Task instructions. Would you print the records below from the first line through the line containing "Open the Raw link", skipping the pictures?

Given records.
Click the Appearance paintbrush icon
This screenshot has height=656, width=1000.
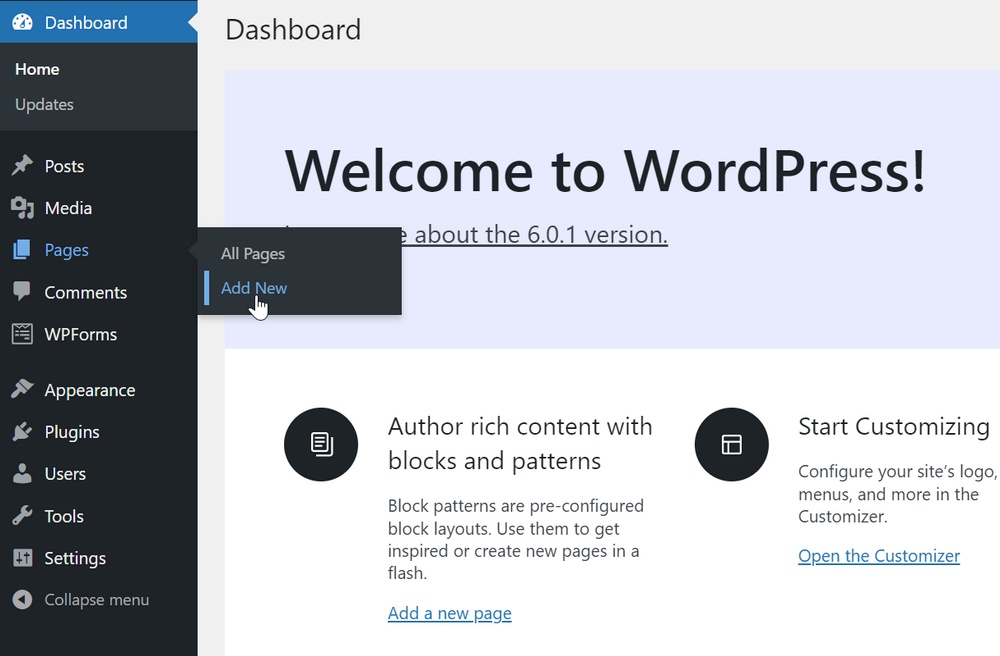[x=22, y=389]
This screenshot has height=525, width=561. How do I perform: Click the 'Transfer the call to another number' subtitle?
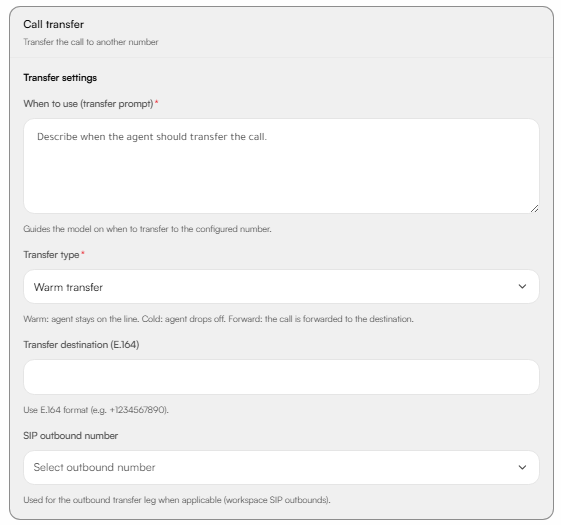[x=91, y=42]
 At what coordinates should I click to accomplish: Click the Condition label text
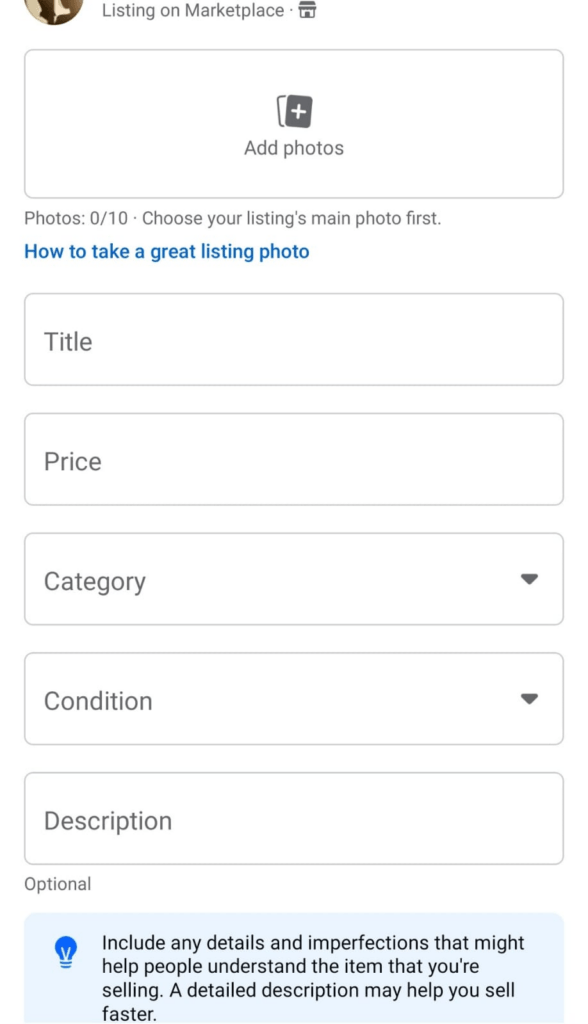98,701
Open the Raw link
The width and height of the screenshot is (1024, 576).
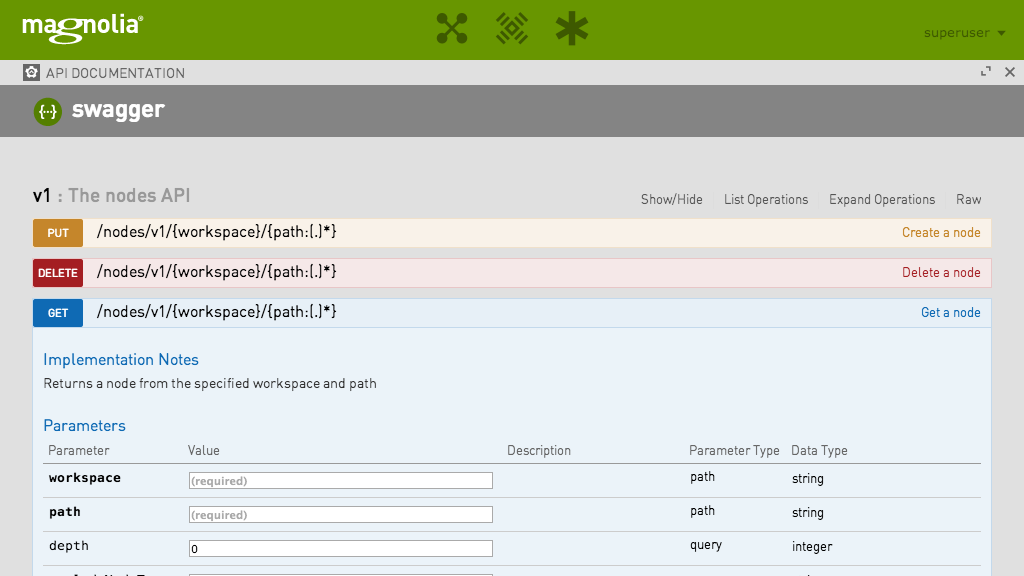[968, 199]
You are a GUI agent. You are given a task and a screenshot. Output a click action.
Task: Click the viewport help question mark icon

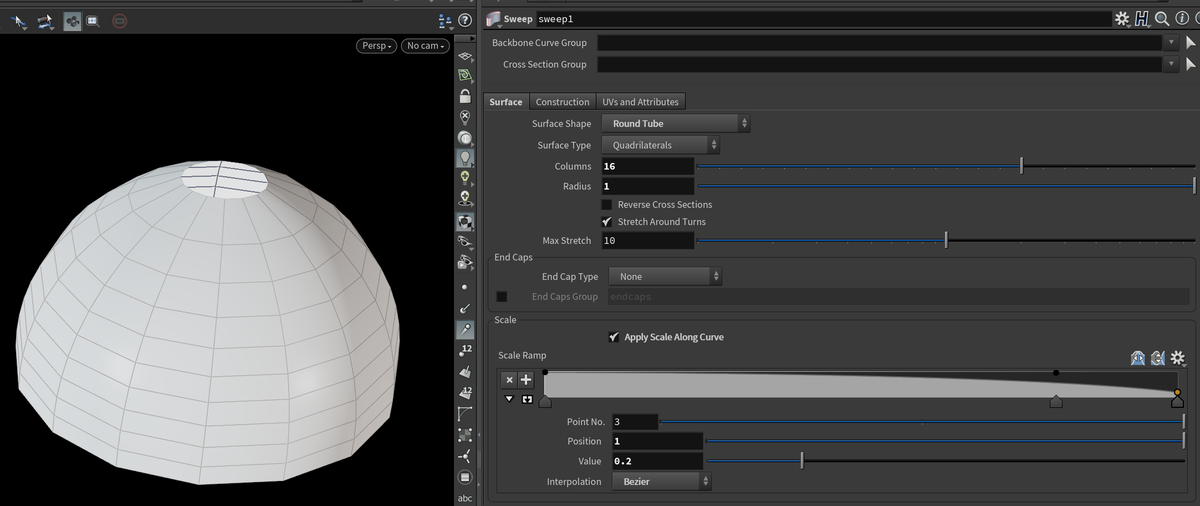[464, 20]
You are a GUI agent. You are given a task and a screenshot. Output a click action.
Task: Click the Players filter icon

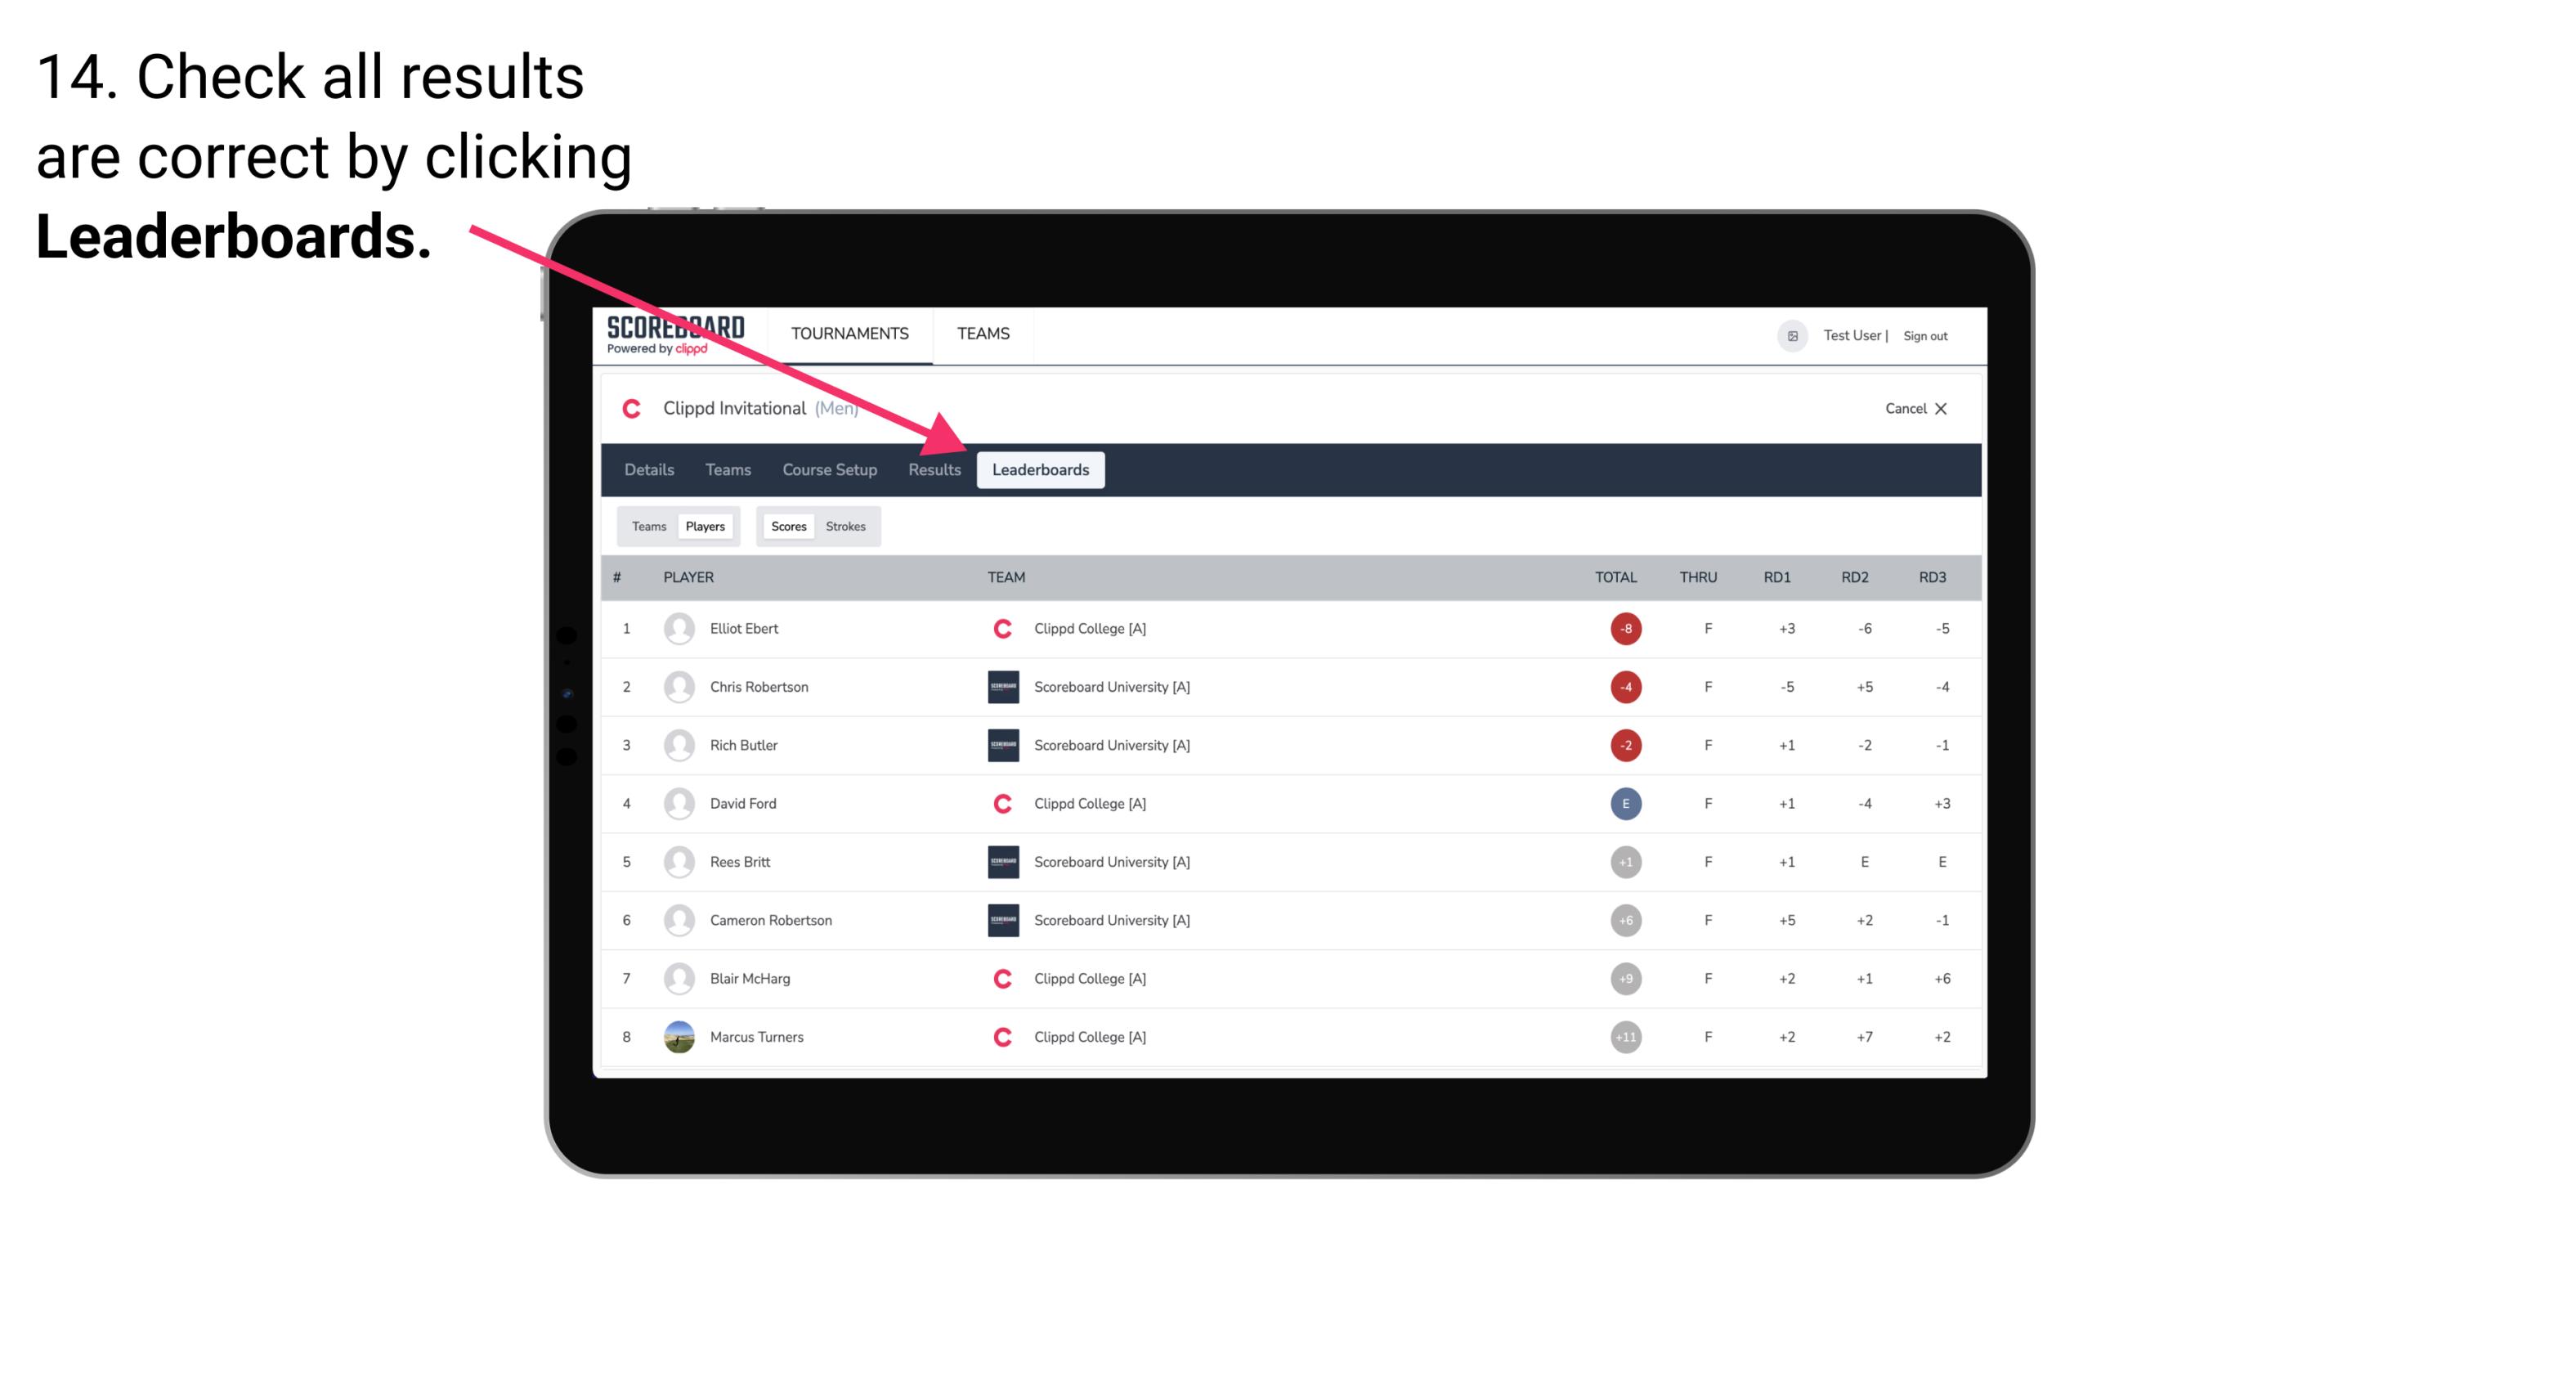(703, 526)
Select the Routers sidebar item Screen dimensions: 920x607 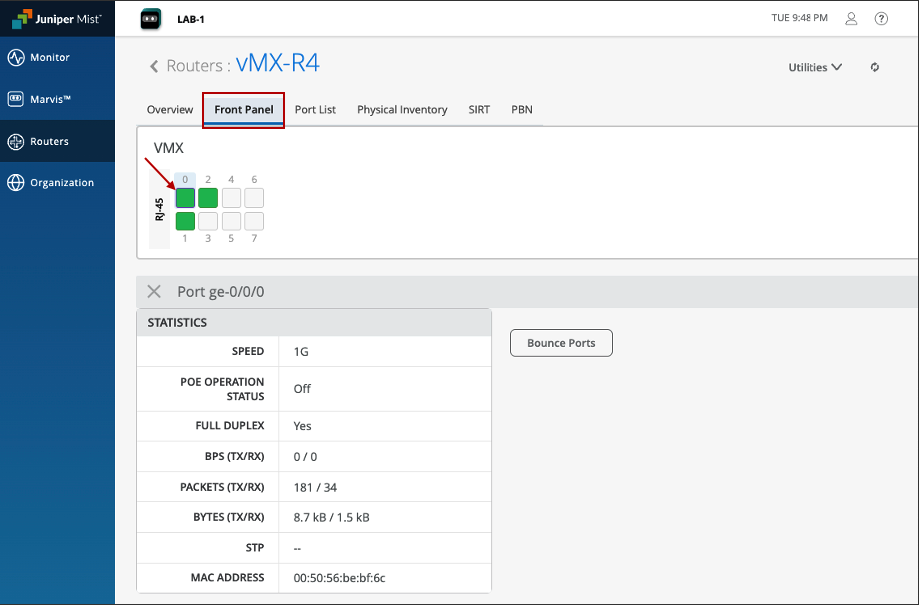[49, 142]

Result of this exercise.
Click the Appearance paintbrush icon
This screenshot has height=656, width=1000.
[x=22, y=389]
This screenshot has height=525, width=561. How do I perform: Click the 'Transfer the call to another number' subtitle?
[x=91, y=42]
 At what coordinates should I click to accomplish: Click the Condition label text
98,701
Open the Raw link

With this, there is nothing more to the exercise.